# 課題の説明
講演の紹介文を読んで、次の質問に答えてください。
(a) 講義のテーマは何ですか。
(b) 朔先生が、4つの要素の中で特に大切だとしているのはどれですか。
(c) 国内のてんかん患者のうち、薬で発作を抑えられない難治てんかんはどのくらいの割合だと言われていますか。

# 抜粋した文章
# # # #
講師

東京工業大学生命理工学院 准教授 藤枝 俊宣先生(R2若手事業)
国立循環器病研究センター 循環動態制御部 室長 朔 啓太先生

2022年12月のメドテックサロンでは、講師として東京工業大学生命理工学院准教授の藤枝 俊宣先生と、国立循環器病研究センター循環動態制御部室長の朔 啓太先生をお招きして、オンラインにて講演を開催いたしました。

講義テーマは「研究継続のための予算取得について」です。

はじめに朔先生より、ご自身の研究がAMED医工連携事業・医療機器開発推進事業などに採択された経験や、AMED評価委員を務められた経験から、予算取得のために重要なことをお話いただきました。


朔先生は、予算取得のためには「明確な臨床課題」「モノづくりをしてくれる企業」「薬事に本気で取り組む体制」「自分自身の臨床分野における立ち位置」という4つの要素が重要であると考えています。
この4つの要素の中でも「明確な臨床課題」は特に大切です。
例えば、血流を100 L生み出せる人工心臓や心拍数を300 bpmまで上げられるペースメーカーを開発したと聞くと夢があるように思えますが、実際には人体や病態に不要な機能であるために、患者の利益に繋がらず、医療機器になったとしても売れないことが予想されます。「明確な臨床課題」があり、本当に患者が必要とするものを開発する研究であることが予算取得においては重要です。また、臨床試験や治験の進め方を明確にデザインしてくれる人と組んで「薬事に本気で取り組む体制」を整えることや、研究成果を講演等で発表して自分がどういった分野のエキスパートなのか「自分自身の臨床分野における立ち位置」を明確にしておくことも予算獲得の上では武器となります。

次に藤枝先生より、令和2年度AMED官民若手事業に採択された研究の概要と、その研究が現在どう進んでいるのか、また事業採択を通じて感じたことをお話いただきました。
国内のてんかん患者約100万人のうち、3割が薬で発作を抑えることができない難治てんかんだと言われています。患者の発作源を特定したり、神経に刺激を与えて治療したりするために脳に貼り付ける電極を使いますが、厚く硬い電極なので、脳を圧迫して患者が吐き気をもよおしてしまうことがあります。藤枝先生はこの課題を解決するため、より薄く柔らかい電極の研究開発を行っています。
# # # #
# 記録の一覧
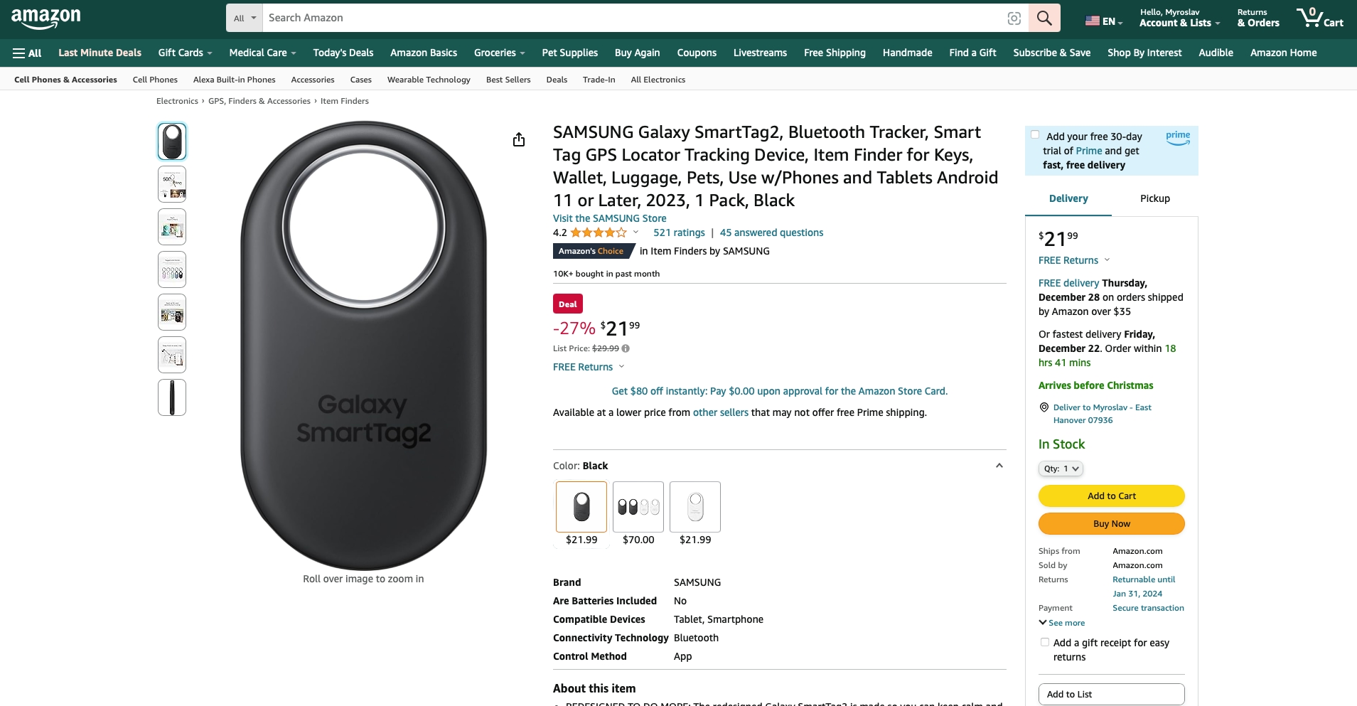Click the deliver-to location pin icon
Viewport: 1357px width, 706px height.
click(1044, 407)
# # # #
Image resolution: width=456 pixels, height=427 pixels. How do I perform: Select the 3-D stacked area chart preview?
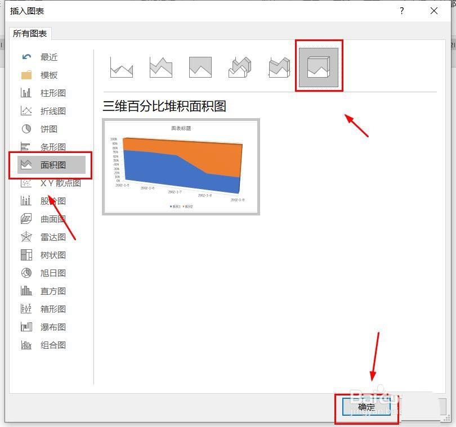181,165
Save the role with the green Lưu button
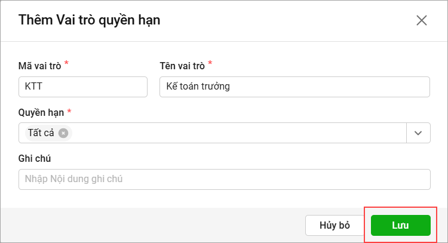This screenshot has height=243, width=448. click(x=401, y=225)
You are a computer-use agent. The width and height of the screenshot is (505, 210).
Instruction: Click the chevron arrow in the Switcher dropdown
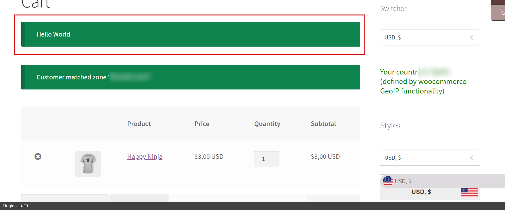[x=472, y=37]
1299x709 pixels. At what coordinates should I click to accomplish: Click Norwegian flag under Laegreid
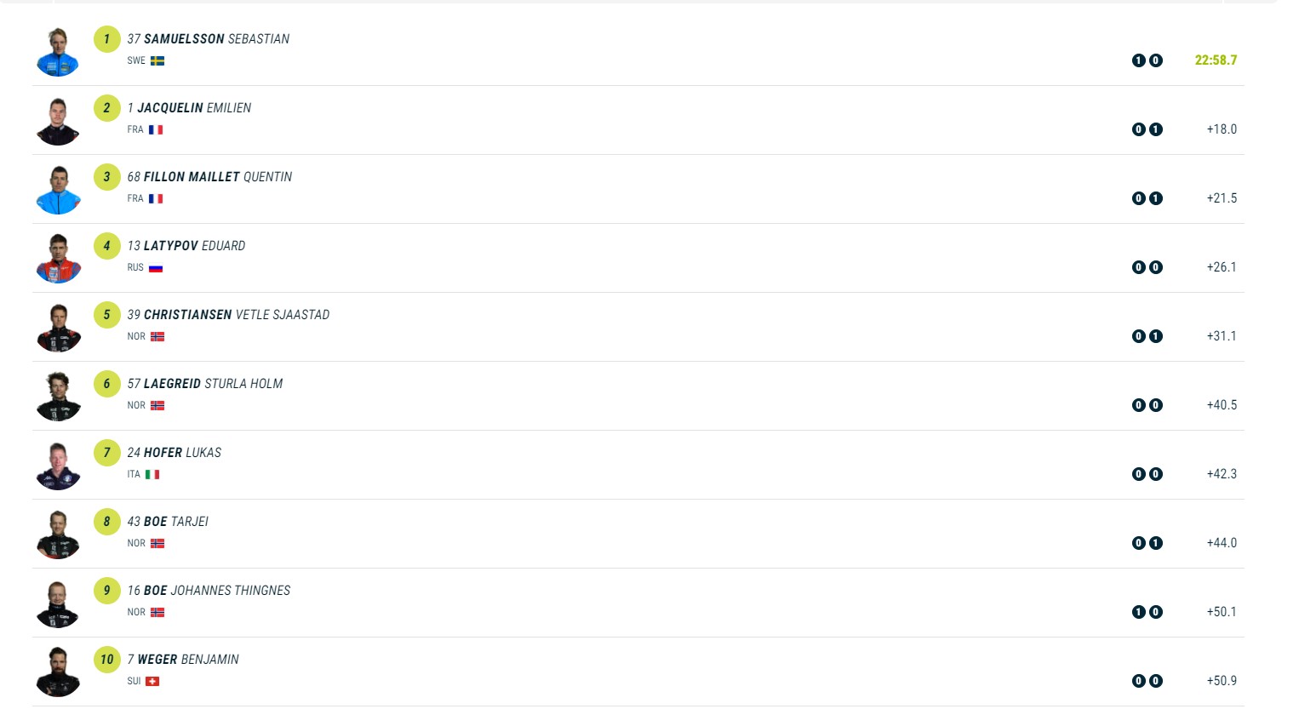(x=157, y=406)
# # # #
# この課題の答え
(a) 研究継続のための予算取得について
(b) 明確な臨床課題
(c) 3割